> **Action item**
Condense the paragraph of the hands-only CPR text below that begins "There are some obstacles" into a short bulleted list that keeps its main facts.

> **Source extract**
Hands-only CPR can be performed by anyone and learned in as little as a minute – and alleviates some concerns about providing aid
Most of us wouldn’t hesitate to help a person in distress. It’s human nature. We also would do it because we hope that a stranger would do the same for us.
There are some obstacles for some people, however. Take performing CPR, for example. One of the biggest concerns registered by individuals – especially those who haven’t undergone training – is that they’ll do it incorrectly and cause more harm than good. Others are worried about performing the mouth-to-mouth (rescue breathing) component on a stranger.
There’s encouraging news all the way around, though. The American Heart Association now recommends what’s known as “hands-only CPR” in many situations.

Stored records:
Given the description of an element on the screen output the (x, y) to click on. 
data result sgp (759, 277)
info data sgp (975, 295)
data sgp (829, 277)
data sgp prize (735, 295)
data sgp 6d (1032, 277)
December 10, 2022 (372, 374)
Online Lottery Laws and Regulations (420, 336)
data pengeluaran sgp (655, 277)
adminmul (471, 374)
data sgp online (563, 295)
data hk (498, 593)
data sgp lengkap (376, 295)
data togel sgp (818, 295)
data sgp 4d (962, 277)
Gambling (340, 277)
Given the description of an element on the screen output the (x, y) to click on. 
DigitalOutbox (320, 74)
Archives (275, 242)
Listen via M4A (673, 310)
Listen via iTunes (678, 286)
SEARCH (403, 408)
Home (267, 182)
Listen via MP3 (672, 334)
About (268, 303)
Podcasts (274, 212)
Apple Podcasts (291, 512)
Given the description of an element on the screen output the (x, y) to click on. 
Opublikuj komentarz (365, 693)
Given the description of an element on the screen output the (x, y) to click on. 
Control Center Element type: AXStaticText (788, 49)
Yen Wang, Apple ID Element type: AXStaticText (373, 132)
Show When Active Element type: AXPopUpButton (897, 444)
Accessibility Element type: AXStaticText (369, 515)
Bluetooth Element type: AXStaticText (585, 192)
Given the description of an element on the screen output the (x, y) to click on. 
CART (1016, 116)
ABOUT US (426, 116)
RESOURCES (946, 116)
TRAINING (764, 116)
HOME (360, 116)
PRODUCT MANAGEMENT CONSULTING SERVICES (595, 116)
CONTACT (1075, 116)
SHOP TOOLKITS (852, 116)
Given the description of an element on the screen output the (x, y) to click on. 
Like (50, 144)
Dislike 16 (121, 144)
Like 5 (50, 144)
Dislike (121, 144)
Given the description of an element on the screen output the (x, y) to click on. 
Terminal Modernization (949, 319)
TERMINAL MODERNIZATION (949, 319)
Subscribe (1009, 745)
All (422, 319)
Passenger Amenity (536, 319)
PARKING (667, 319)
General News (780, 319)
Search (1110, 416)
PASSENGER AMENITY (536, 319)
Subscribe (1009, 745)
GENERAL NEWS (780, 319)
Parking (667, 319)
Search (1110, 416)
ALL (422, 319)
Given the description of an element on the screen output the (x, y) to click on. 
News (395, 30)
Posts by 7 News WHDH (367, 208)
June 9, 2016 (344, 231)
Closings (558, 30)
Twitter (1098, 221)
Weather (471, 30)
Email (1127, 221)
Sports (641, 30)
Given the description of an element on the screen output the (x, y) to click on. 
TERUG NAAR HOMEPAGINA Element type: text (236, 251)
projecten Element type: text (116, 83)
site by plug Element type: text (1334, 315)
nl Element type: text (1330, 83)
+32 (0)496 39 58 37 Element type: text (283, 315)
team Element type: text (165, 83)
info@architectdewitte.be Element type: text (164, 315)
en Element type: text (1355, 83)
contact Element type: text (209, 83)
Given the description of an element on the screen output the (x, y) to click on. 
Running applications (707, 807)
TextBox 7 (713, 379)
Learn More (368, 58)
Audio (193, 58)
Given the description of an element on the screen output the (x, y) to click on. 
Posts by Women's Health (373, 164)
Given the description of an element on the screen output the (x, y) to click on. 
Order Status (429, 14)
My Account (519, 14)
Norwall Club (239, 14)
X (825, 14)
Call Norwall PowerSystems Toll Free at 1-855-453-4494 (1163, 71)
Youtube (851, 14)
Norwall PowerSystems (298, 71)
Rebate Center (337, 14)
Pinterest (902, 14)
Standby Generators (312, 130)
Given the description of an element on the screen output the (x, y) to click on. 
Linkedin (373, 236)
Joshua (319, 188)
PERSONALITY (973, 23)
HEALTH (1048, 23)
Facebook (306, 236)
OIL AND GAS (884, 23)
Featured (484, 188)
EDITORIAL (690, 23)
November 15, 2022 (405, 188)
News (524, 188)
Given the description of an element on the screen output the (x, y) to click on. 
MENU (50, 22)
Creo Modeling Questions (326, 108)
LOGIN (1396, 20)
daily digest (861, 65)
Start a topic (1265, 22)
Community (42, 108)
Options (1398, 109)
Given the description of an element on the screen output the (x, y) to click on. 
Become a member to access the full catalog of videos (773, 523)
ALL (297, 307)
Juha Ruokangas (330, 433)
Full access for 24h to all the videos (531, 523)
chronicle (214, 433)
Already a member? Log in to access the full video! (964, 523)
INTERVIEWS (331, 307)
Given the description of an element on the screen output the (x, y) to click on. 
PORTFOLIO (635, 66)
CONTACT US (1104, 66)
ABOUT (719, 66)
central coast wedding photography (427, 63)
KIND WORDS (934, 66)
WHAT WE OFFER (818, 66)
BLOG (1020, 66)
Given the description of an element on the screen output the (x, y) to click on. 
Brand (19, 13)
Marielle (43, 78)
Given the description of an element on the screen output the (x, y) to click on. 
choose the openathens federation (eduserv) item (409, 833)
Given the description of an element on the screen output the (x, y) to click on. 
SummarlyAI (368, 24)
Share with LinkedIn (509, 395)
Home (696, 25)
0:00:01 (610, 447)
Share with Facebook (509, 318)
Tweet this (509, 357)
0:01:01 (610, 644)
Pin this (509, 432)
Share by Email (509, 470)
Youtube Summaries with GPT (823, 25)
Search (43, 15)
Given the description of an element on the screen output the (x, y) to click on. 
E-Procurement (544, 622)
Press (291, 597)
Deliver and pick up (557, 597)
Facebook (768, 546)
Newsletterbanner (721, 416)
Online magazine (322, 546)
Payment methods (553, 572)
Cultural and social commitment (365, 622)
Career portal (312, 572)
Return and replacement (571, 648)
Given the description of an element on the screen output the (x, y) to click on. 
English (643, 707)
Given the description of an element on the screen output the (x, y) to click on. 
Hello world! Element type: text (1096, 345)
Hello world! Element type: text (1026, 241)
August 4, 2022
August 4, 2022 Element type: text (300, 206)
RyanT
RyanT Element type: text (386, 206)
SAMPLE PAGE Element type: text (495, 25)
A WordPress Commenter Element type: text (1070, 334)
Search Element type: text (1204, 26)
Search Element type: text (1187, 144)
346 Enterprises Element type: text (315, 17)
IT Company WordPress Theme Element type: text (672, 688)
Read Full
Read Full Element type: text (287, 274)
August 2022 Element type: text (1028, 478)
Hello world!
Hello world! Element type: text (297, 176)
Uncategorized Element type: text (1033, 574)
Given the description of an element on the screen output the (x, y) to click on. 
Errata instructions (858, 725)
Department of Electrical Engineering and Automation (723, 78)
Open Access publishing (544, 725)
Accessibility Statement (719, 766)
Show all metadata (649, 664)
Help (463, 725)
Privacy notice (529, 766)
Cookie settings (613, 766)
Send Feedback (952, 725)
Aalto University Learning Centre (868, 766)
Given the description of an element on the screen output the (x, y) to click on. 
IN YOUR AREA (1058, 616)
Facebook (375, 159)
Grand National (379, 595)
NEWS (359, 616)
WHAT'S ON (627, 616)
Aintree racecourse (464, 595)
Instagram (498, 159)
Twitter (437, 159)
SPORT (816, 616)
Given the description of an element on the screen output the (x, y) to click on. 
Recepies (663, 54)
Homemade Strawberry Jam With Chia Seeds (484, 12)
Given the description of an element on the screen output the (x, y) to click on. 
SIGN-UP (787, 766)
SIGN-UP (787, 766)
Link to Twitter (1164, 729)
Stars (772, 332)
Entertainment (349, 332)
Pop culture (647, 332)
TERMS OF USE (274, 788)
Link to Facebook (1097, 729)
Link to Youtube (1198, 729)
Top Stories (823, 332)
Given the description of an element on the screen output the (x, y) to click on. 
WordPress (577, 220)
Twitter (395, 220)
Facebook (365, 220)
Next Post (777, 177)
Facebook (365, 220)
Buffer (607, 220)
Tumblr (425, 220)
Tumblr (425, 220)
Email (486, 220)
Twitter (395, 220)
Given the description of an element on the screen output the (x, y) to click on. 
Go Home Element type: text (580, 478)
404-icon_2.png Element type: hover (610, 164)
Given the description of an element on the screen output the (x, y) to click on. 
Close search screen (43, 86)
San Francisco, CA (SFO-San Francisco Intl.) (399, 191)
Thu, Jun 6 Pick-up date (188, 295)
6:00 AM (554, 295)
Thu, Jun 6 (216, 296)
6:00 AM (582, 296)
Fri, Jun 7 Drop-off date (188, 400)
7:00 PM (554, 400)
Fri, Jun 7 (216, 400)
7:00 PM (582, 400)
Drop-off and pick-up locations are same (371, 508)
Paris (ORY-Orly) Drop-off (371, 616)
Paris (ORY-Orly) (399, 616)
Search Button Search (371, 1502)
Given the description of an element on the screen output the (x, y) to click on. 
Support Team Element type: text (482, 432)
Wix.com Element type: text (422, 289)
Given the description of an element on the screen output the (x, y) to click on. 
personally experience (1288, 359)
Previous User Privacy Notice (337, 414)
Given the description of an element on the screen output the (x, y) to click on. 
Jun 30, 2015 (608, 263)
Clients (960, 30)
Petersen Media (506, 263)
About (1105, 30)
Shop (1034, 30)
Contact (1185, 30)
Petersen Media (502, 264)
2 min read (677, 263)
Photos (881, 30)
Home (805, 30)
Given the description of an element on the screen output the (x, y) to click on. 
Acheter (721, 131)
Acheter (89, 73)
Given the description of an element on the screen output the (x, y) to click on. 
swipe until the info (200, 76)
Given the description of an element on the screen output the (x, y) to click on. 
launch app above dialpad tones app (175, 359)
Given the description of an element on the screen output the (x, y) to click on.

> **Exercise result**
- Some people face obstacles to helping someone in distress, with performing CPR as one example.
- A major concern, especially among people without training, is doing CPR incorrectly and causing more harm than good.
- Others worry about giving mouth-to-mouth (rescue breathing) to a stranger.